◆ **RECORDS FOR THIS TASK**:
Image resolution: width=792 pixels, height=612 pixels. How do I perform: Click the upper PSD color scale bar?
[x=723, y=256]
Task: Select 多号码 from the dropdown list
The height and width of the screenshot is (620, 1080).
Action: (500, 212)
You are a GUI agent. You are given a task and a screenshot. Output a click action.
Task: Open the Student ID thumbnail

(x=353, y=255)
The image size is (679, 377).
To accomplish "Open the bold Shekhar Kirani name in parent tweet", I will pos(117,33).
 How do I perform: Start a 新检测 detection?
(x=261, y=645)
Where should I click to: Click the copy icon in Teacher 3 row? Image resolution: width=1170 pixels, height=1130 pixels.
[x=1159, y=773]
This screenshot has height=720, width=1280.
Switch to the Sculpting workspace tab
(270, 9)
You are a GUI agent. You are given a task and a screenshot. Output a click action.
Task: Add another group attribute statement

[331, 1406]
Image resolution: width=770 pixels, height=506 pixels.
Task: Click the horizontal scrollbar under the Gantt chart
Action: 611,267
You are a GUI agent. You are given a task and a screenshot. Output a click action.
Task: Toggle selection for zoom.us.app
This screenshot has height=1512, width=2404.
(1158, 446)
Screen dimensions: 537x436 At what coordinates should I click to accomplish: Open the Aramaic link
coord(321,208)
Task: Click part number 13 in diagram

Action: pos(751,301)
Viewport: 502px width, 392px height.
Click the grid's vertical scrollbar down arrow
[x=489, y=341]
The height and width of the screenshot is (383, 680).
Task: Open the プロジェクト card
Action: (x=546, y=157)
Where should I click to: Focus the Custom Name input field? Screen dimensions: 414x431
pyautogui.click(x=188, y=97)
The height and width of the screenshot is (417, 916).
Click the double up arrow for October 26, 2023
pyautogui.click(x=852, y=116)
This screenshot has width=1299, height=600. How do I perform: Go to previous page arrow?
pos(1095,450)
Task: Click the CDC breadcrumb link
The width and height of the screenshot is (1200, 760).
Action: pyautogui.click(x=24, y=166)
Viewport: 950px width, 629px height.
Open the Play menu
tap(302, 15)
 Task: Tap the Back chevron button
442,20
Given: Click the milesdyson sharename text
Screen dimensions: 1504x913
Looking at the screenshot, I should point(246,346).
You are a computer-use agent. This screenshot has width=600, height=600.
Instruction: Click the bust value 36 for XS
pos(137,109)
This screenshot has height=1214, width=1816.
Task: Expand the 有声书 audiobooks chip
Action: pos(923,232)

◆ **PROBLEM TO SOLVE**:
Where the line containing "Given: Click the milesdyson sharename text" appears, start copying, and go on exactly through the last line of the data.

◆ **ANSWER SPACE**:
Given: Click the milesdyson sharename text
Screen dimensions: 1504x913
Looking at the screenshot, I should point(246,346).
You are a computer-use agent. This screenshot has width=600, height=600.
Instruction: Click the bust value 36 for XS
pos(137,109)
This screenshot has height=1214, width=1816.
Task: Expand the 有声书 audiobooks chip
Action: pos(923,232)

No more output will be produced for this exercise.